[START OF Source data]

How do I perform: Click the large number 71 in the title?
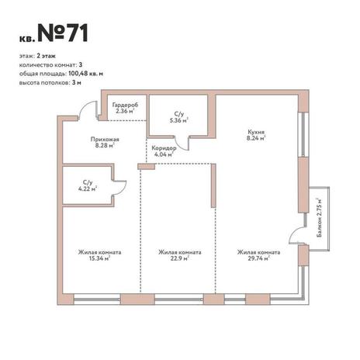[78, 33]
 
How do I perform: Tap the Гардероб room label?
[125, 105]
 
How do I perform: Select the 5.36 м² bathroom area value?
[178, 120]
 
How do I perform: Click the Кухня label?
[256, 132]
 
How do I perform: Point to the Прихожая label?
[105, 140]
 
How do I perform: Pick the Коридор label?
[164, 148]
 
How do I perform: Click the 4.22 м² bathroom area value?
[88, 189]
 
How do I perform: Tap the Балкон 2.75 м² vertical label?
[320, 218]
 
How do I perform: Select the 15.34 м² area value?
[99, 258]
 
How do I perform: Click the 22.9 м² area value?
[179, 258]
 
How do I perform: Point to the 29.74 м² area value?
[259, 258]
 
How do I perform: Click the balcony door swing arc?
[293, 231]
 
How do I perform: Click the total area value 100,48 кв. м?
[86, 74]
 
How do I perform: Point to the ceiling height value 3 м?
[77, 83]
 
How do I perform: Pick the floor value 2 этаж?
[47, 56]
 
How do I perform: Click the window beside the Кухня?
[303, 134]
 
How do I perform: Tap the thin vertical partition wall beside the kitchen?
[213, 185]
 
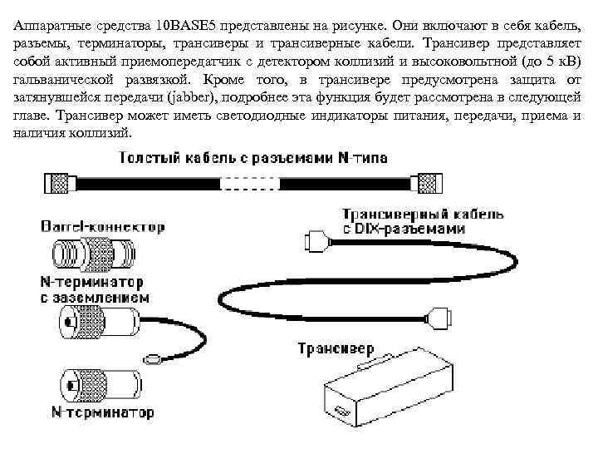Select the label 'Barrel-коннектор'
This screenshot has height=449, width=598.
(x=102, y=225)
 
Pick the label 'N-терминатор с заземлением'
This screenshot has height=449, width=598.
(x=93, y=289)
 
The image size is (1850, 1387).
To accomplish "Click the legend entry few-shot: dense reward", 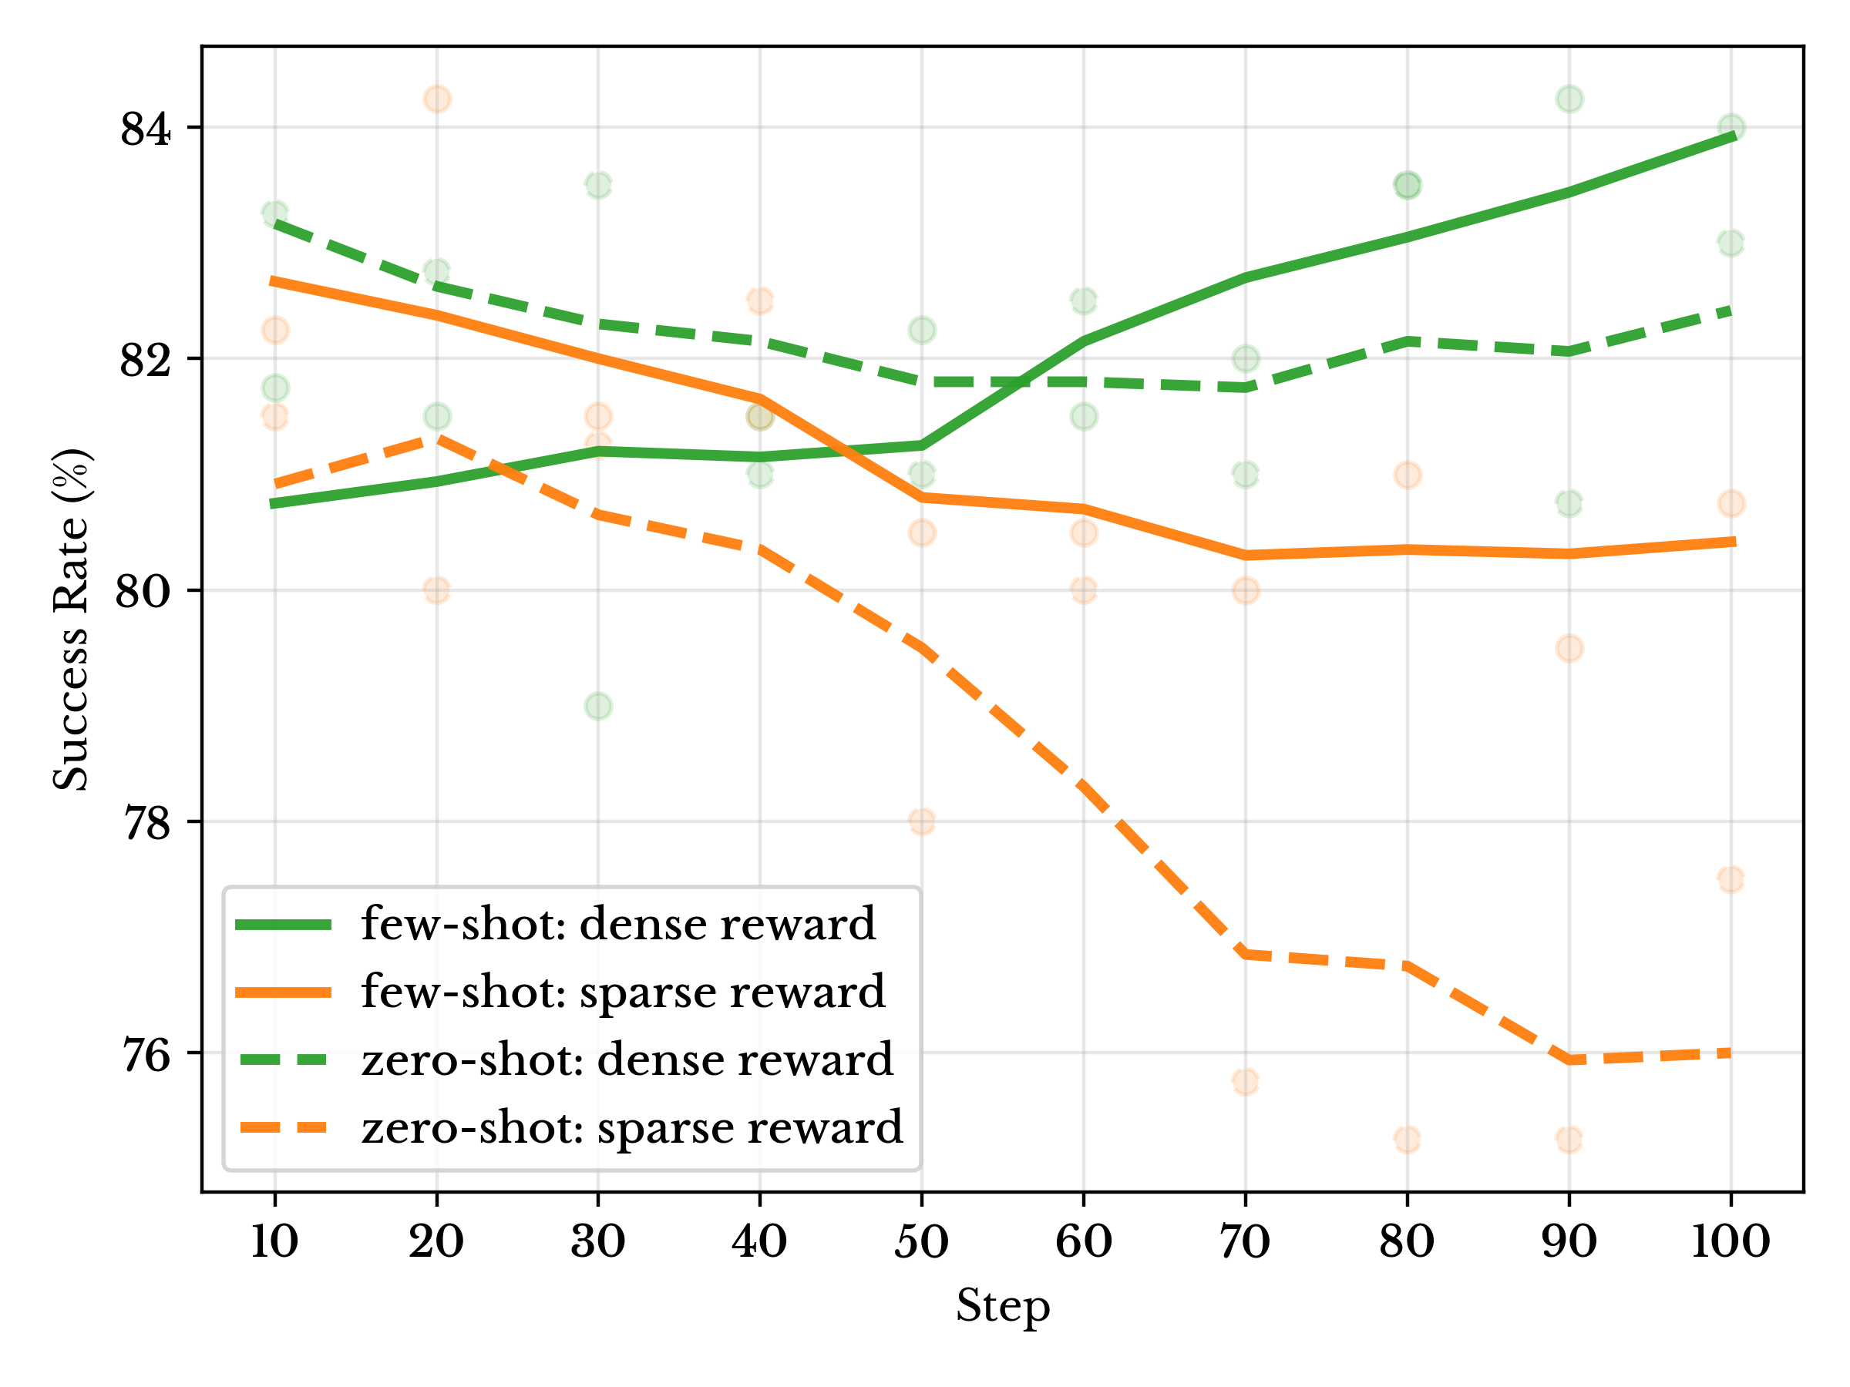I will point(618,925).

[END OF Source data]
[START OF Source data]

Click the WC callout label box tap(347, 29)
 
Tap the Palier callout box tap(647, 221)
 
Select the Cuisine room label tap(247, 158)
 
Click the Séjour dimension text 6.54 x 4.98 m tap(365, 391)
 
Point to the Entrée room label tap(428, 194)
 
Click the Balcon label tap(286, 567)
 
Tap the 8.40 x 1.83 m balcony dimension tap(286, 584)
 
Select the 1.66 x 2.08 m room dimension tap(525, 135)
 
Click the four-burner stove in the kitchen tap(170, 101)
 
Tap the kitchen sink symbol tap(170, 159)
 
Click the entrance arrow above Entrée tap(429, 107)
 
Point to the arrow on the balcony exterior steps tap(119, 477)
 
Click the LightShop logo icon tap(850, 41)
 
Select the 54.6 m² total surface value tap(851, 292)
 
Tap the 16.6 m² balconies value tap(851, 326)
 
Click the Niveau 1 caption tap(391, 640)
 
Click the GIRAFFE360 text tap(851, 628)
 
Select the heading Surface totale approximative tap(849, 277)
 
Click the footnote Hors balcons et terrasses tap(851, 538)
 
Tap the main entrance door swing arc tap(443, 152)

[END OF Source data]

• Problem requirements
Report every line of the data above that contains the word "callout", copying each such line in full.

• Result
Click the WC callout label box tap(347, 29)
Tap the Palier callout box tap(647, 221)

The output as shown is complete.